# WORK REQUEST
Can you extend the post about building an inexpensive exhibit booth, picking up right after its final sentence?
======== TEXT EXCERPT
Booth design

phiscock-g851W1bGYuGnS0EtXVNi6w at public.gmane.org phiscock-g851W1bGYuGnS0EtXVNi6w at public.gmane.org
Mon Jan 7 21:27:23 UTC 2008


For what it's worth, we recently went through a booth design exercise. The
booth had to be 'air transportable' and inexpensive.

We settled on three panels in the booth: two large banners on either side,
showing promotional material. A third projection screen was between these
two banners.

The side banners are a flexible plastic sheet material. They were colour
printed at Print 3 in Richmond Hill and then equipped with eyelets in the
corners. (Banner printing cost varies enormously, these guys did a good
job at a reasonable price.) We designed a wooden X frame using dowels that
snapped into the eyelet holes and acted as a spreader to hold the banners
flat. Then we simply hung these from the exhibit rear pipe. (Print 3 had
stands, but they were $150 each and not exactly what we  wanted.) The
material and printing are surprisingly robust, apparently they can even be
used outside.

The centre panel was a 'darkout curtain' material that had been
recommended for  projection screens. We paid a seamstress to sew pockets
into the edges of this material. Then we theaded plastic pipe into these
pockets. The straight pipes popped into elbows in the corner, the pipes
dimensioned so that the screen was kept tight and flat. We spray painted
the bits of pipe that showed, to match the screen material.

We used a couple of Ikea 4-way lighting fixtures on the floor to project
light up on the side banners. I was advised that lighting is important and
it did make a big improvement. A digital projector under the booth table
projected on the centre screen.

This whole thing with other stuff fit into an 'art carrying tube' from
Curry's Art Store and a hockey bag from Canadian Tire. It cleared US
customs no problem, travelled well and looked good on site. Dunno the cost
total but it was a pittance compared to getting a profession booth
constructed.

Special credit goes to James Gaston who did the banner graphics, designed
and built the 'spring frames' for the banners and set up a rehearsal site
in his living room where we debugged the booth arrangement.

If there is interest, I can dig out pictures of the booth at the conference.

Peter

> As previously noted there is talk going on inside the
> executive regarding IT360. With that comes the
> question of furnishing a booth on the cheap.
================
======== SUPPLIED INFORMATION
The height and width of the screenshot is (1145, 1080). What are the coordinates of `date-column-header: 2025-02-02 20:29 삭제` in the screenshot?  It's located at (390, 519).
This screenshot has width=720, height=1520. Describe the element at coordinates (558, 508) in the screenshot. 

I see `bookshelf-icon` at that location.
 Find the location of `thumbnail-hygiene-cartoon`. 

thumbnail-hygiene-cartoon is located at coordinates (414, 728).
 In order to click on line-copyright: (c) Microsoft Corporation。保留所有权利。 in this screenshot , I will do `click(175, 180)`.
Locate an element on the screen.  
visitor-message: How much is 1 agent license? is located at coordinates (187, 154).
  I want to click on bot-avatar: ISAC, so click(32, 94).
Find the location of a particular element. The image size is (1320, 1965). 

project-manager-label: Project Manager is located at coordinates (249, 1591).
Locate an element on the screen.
================
# RESULT OF THE EXERCISE
>
> The current design view boils down to some sort of
> holder/frame at the back to hold up a backdrop +
> posters. In front of that 1 - 2 folding table(s)
> (covered and skirted in order to hold literature on
> top and hide coats/spare supplies underneath). In
> front of that 2 bar stools / bistro chairs for
> volunteers to sit on (we want people even when sitting
> to be at roughly eye height of visitors to the booth,
> so, no regular chairs).
>
> Beyond that, carpeting would be very nice, but not
> required. and nothing else...
>
> The closest thing to a controversy is centered around
> the design of the back holder/frame. Question is, do
> we want:
>
> - A T style holder where a center post holds out 2
> 4.75 foot hangers from which we hang our backdrop
> material.
>
> - An upside down U frame with posts at each end
> holding up a 9.5 foot pole across the back.
>
> Both ideas have a set of strengths and weaknesses. Key
> point in my books is that we want a booth design that
> can fold up and be dropped into the back of a small
> car or in a pinch be hauled away by 4-5 volunteers on
> the subway...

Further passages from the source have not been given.